[ABOUT THIS TASK]
Of the entries below, return exactly those lines that fall between the one containing "You are a GUI" and the one containing "Publikationsdienste (229, 140)", the two end lines included.

[PROVIDED INFORMATION]
════════
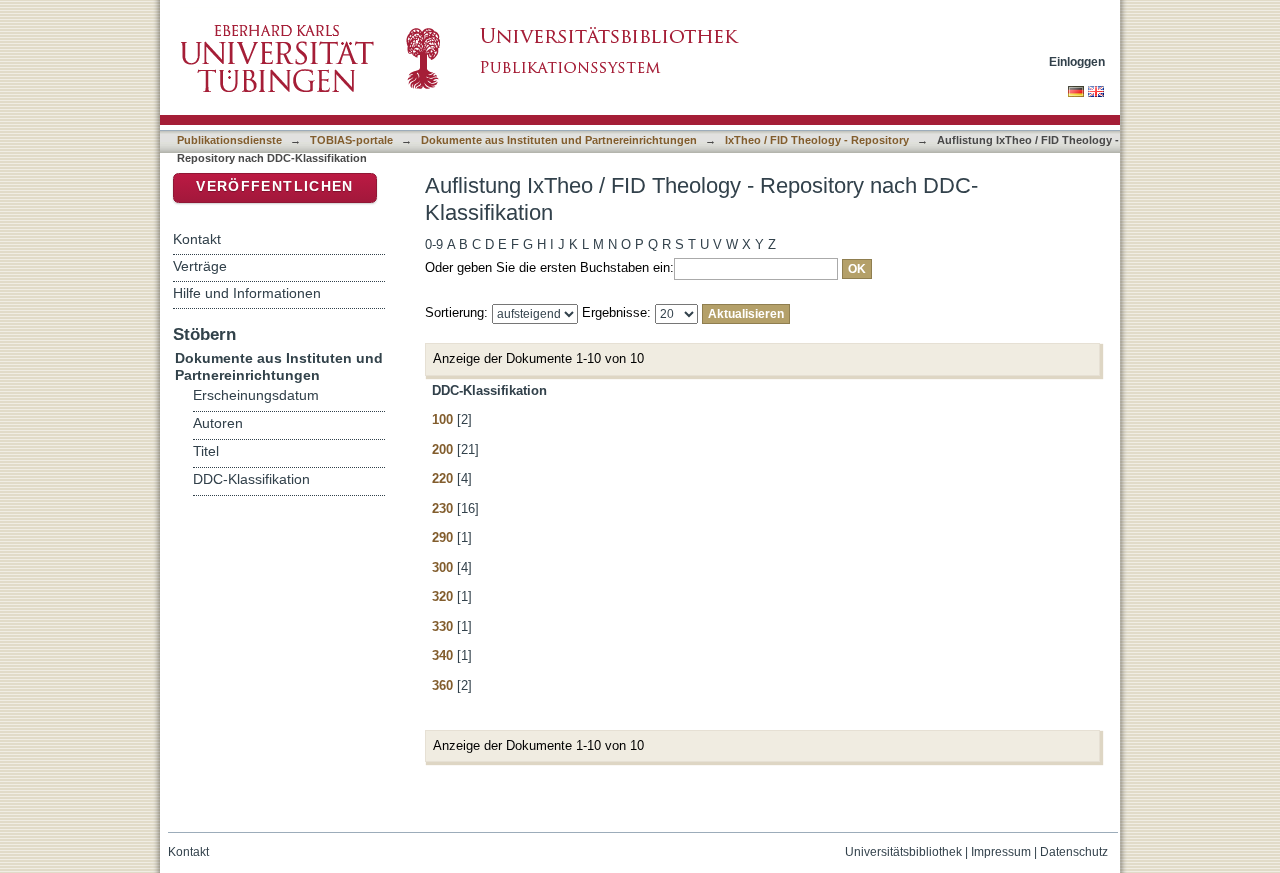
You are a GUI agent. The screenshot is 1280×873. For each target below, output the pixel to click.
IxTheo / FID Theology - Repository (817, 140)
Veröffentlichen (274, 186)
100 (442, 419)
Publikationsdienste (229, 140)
════════
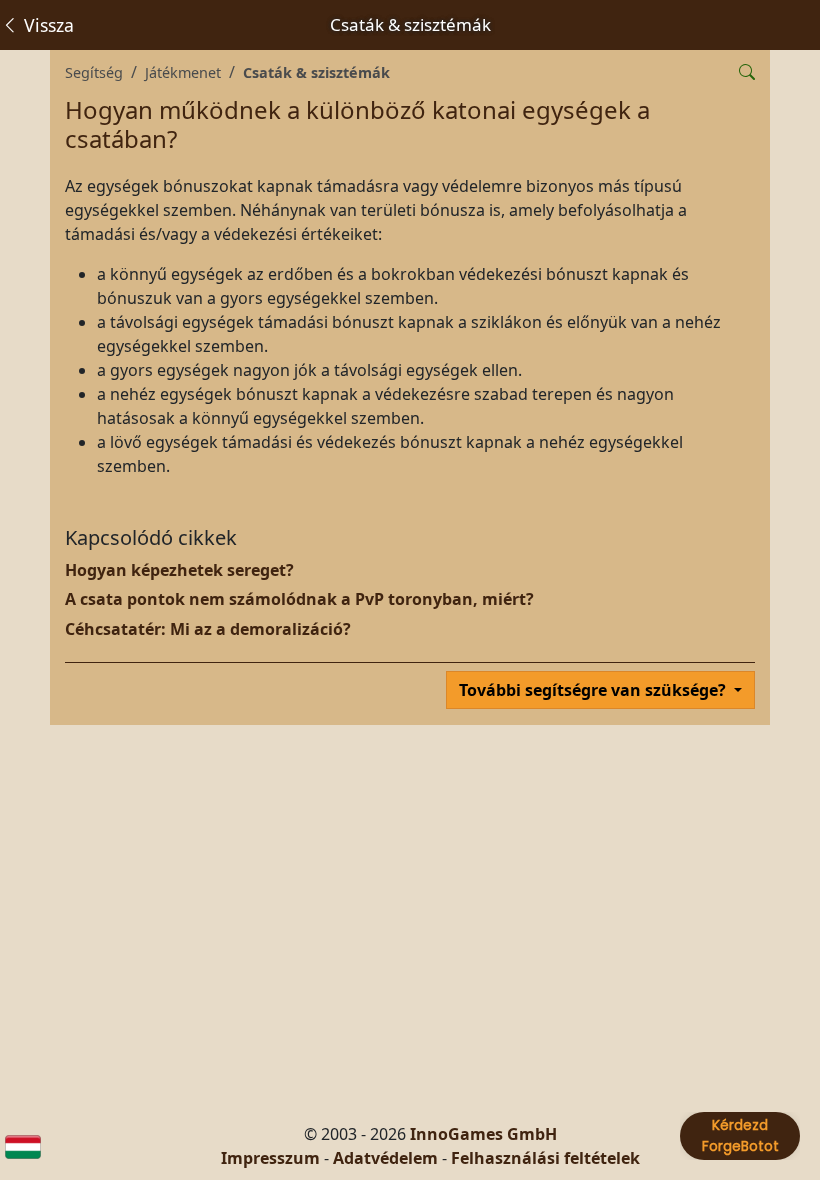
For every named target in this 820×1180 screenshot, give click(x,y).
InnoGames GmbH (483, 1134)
════════
[RESULT OF THIS EXERCISE]
You are a GUI agent. The screenshot is 1280×873. For each target below, output the pixel to click.
IxTheo / FID Theology - Repository (817, 140)
Veröffentlichen (274, 186)
100 (442, 419)
Publikationsdienste (229, 140)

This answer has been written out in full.